Similar to Histogram but calculates quantiles on the client side.

rpc_duration_seconds

PromQL: Querying the Data

Prometheus Query Language is functional and vector-based.

Calculating Rate (Requests Per Second)

# Calculate the per-second rate of requests over the last 5 minutes
rate(http_requests_total[5m])

# Sum it up by Service (removing other labels like 'instance')
sum(rate(http_requests_total[5m])) by (service)

99th Percentile Latency

# Calculate the approximate 99th percentile duration
histogram_quantile(0.99, sum(rate(http_request_duration_seconds_bucket[5m])) by (le))

Alerting & Recording Rules

Don't alert on CPU usage. Alert on User Pain (High Error Rate, High Latency).

groups:
- name: example
  rules:
  # RECORDING RULE: Pre-compute complex query
  - record: job:http_inprogress_requests:sum
    expr: sum(http_inprogress_requests) by (job)

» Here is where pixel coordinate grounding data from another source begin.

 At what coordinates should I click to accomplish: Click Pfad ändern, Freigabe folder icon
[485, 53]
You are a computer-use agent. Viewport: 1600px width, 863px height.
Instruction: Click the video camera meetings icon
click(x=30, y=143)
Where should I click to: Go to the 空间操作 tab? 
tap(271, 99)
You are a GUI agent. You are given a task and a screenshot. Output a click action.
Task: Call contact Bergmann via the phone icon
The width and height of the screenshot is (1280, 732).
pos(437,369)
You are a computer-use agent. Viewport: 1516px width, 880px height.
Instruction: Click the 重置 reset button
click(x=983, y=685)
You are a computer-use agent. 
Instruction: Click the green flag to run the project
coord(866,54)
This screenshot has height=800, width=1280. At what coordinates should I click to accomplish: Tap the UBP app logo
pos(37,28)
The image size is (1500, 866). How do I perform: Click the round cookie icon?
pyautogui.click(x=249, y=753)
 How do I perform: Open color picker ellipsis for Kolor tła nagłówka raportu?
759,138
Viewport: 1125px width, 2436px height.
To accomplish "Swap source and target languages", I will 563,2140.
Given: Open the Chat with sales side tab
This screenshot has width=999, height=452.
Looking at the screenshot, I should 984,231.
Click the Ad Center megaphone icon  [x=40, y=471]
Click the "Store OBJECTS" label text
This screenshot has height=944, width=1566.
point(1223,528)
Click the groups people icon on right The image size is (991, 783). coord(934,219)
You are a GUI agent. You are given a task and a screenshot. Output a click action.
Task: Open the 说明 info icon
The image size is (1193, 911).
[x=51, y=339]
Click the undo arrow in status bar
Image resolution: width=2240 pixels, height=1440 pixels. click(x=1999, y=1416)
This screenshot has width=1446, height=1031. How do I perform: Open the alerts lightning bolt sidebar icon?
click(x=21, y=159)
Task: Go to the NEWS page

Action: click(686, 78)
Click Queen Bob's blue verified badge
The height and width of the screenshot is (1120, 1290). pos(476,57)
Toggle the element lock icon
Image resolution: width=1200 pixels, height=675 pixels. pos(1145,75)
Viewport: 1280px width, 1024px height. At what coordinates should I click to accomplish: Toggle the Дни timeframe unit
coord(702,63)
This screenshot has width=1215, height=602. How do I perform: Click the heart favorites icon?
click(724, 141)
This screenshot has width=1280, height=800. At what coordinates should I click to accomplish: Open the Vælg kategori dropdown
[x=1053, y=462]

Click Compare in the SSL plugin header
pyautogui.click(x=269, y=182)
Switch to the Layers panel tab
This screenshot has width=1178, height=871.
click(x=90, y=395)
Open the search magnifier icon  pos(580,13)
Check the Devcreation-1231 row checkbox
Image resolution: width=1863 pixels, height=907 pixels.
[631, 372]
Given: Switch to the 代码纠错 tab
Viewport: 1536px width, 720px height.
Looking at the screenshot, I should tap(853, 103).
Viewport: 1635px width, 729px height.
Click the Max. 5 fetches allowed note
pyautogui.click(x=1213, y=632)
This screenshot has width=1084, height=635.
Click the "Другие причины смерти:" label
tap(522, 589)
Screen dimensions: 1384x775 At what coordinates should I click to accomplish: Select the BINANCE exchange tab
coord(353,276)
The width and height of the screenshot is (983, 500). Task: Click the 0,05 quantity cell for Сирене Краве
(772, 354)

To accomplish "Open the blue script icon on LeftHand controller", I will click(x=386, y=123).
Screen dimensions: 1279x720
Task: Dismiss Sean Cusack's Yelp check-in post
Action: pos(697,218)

  # ALERTING RULE: Fire if condition is true for 10m
  - alert: HighErrorRate
    expr: job:request_latency_seconds:mean5m{job="myjob"} > 0.5
    for: 10m
    labels:
      severity: page
    annotations:
      summary: "High request latency on {{ $labels.instance }}"

Summary

Service Discovery: Prometheus finds targets automatically (via K8s, EC2, Consul).
Exporters: Use "Node Exporter" for system metrics and sidecars for app metrics.
Visualization: Use Grafana Variables to create dynamic dashboards (e.g., select Pod).